Probably one of the most important British bands of the last century and certainly one of the few that remain relevant in the present, Radiohead can almost be too painful to listen to, an atrocity exhibition that one cannot help but be both appalled and drawn to. Yorke himself is the Caliban of modern rock, a freak who flogs himself publicly as a sort of catharsis. Of course, that was meant as a compliment; pain, like the metallic taste of blood, is the apt antidote for saccharine sentiment.

How could such a blatantly uncommercial outfit reach a mass audience, and have whole continents holding their breath for their next release?

For those who don’t know, the boys of Radiohead became superstars upon the release of a minor ditty the band used to play during soundchecks. The song Creep not only became an anthem for outcasts everywhere but for the bullies who chanted its chorus while delivering kicks to the groin. It also thrust into the spotlight Yorke, a reluctant pop star with a nervous tic and a mad-eye (more genuine than anything The Vines’ Craig Nicholls could ever muster). He was touted as a voice for his generation; if that were indeed true, then that generation – our generation – is screwed.

"Hail to the Thief" is the band’s sixth studio album and the band wastes no time in thwarting expectations for a return to safer territory. Indeed, it is a rock album albeit one with an agenda. The title of the album itself courts controversy and is brazenly anti-Dubya (perhaps royalties should be paid to Michael Moore?) The band steer clear of making any overt political statements in any of the songs, but who needs to when the album itself is decidedly bleak? As always with Yorke and his cohorts, they take public figures and issues and transform them into personal demons. The album is a reaction of a bruised mind to the lunacy of our times, a city map of modern society where one finds the detours lead to dead ends not unlike the one Julio Madiaga finds at the close of Maynila sa mga Kuko ng Liwanag.

And who can blame them?
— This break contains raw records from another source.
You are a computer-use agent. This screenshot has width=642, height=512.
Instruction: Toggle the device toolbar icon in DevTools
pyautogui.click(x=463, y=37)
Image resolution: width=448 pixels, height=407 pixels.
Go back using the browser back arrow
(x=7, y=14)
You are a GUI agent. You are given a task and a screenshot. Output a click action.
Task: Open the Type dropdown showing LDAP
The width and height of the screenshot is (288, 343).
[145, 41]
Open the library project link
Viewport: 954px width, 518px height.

Today the psychopath is more in vogue than ever, and illogic is the only thing that makes sense. (The band announces this inverted logic early on in the album with the first two numbers, namely "2+2=5" and "Sit Down. Stand Up.") The descendants of Adolph Hitler do not man the derelict posts of Dachau but exchange telephone banter from their offices at 10 Downing St. and the White House. Safe to say, the album is a menagerie of monsters, each embodied by Yorke himself to frightening effect throughout the album’s entirety.
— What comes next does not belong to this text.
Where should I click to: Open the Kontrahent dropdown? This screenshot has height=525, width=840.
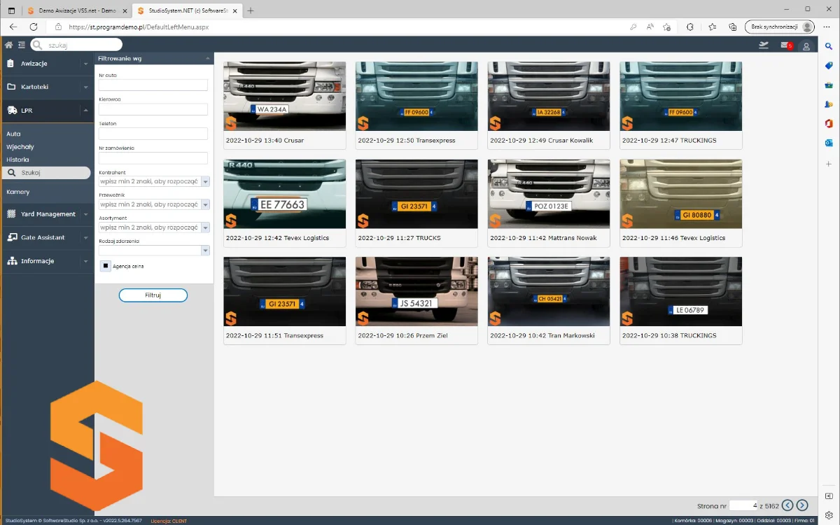[205, 181]
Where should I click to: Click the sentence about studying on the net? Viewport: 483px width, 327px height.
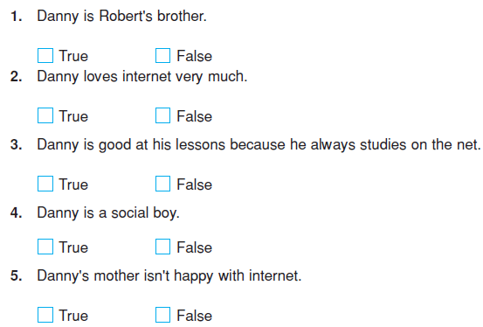[259, 144]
Each song is inhabited by a different bogeyman, from as diverse as O’ Brien from George Orwell’s 1984 and Dr. Benway from William Burroughs’ Naked Lunch to Jack the Ripper and – of course – your friendly neighborhood Republican, all cross bred and gene-spliced in Dr. Moreau’s laboratory using machines designed by David Cronenberg. Yorke’s impressive vocal performance is ably supported by the band itself, making music that allows each chimera-persona to roam. Harrowing as it is fascinating, the band creates aural landscapes that have long and deep shadows from which feral shapes flit at the corner of your eye. First single There There is a trek through the crepuscular hills of Patricia Highsmith’s The Cry of the Owl as seen through the unflinching lens of Michael Haneke. We Suck Young Blood is appropriate dinner music for cannibals; proper table manners though might not be observed when the band launches into a Blow by Blow Jeff Beck freak-out. (Another track, Myxomatosis, is also reminiscent of the legendary guitarist’s landmark album – that is, if it were produced by Autechre.)

Although it might not be for everyone (indeed, some may even be wondering why would they buy something that might make them feel bad), it certainly is essential listening for anyone interested in getting a valid and poignant portrait of the times. Radiohead sees a world where the first words infants will hear will be idle banter between the newscaster and the weatherman, children will be trained like Pavlovian dogs to swallow the latest atrocities and advertising jingles and their first steps will be made under the shadow of billboards with the smiling visage of Big Brother (or Ping Lacson or Danding Cojuangco, take your pick). A little too painful to bear? The fainthearted can find comfort in elevator muzak.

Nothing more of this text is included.